### STORED DATA
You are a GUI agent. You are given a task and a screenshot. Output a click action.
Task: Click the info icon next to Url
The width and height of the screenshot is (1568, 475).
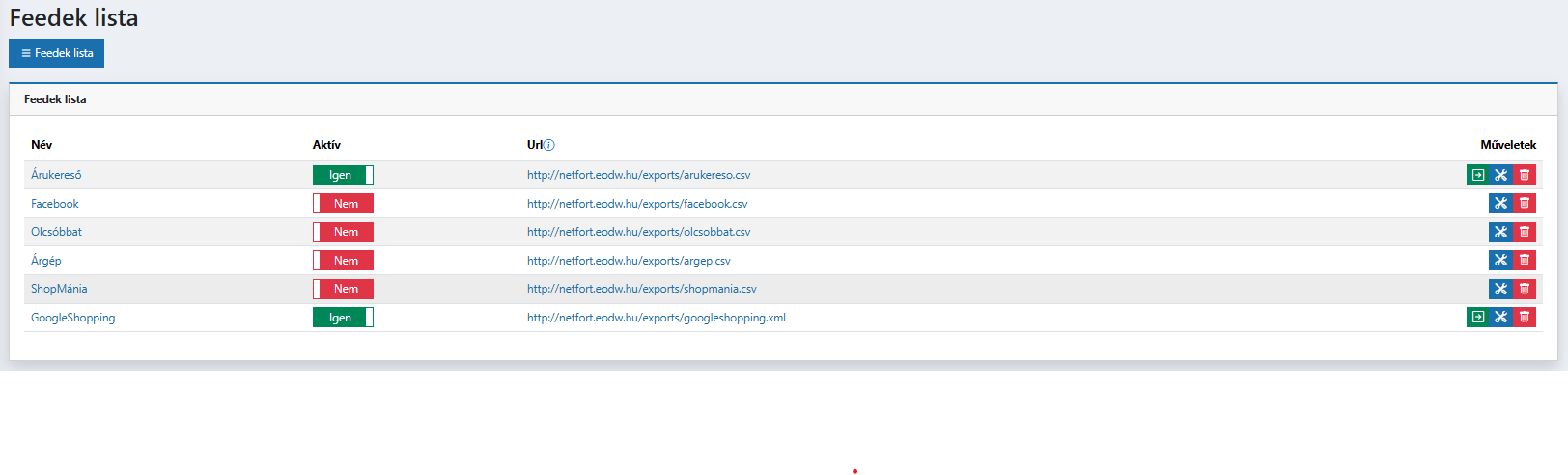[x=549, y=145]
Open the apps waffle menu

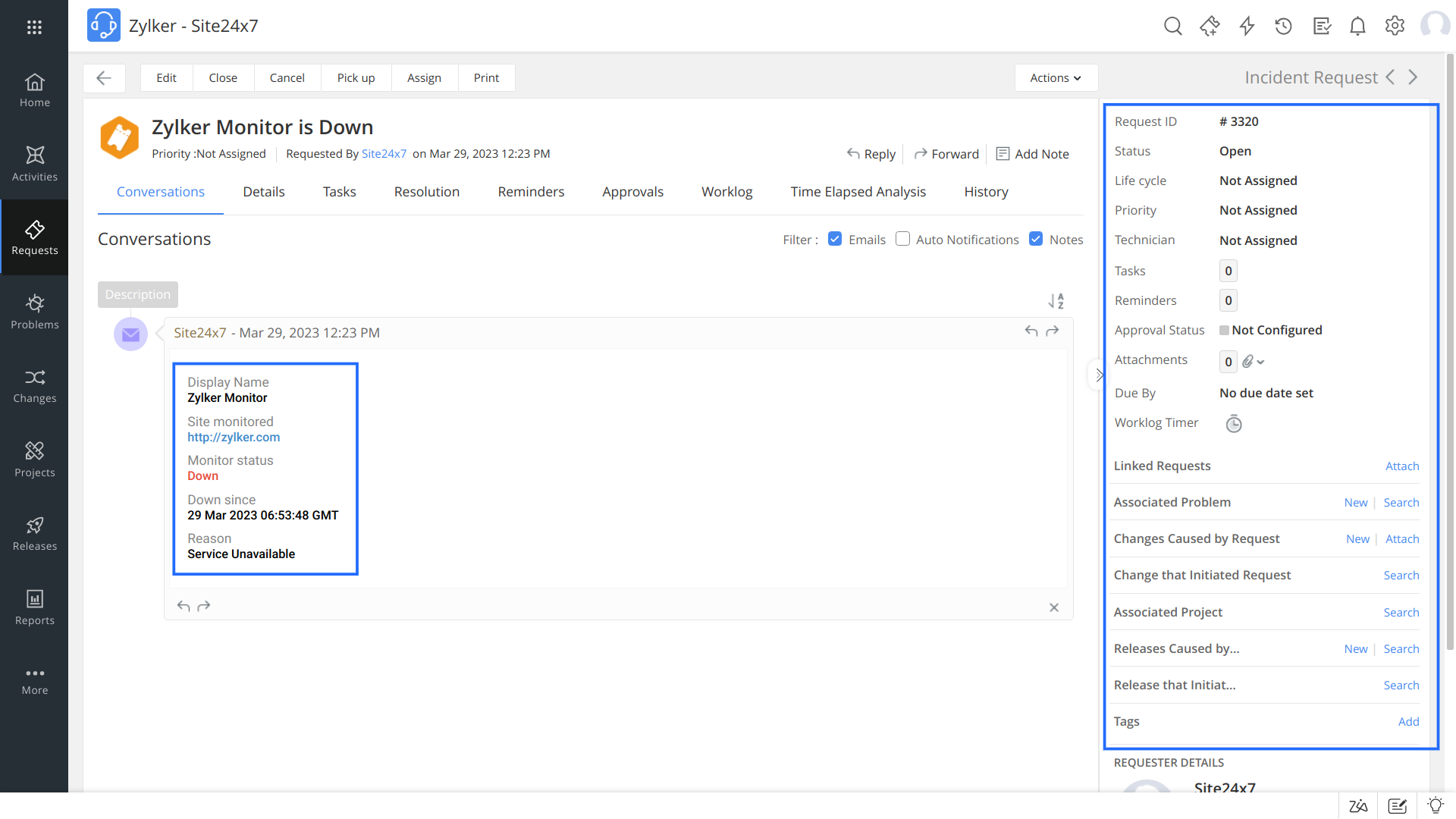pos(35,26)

### GOAL OF THE EXERCISE
Write out every line of these entries again, requests included. Scale each coordinate in the answers by 1.8, rounding to the nearest whole number with halves going up, and leave the pictures out.

### TASK OUTPUT
You are a GUI agent. You are given a task and a screenshot. Output a click action.
Task: Click the info icon next to Url
The width and height of the screenshot is (1568, 475).
[x=988, y=261]
Open the apps waffle menu

pos(63,47)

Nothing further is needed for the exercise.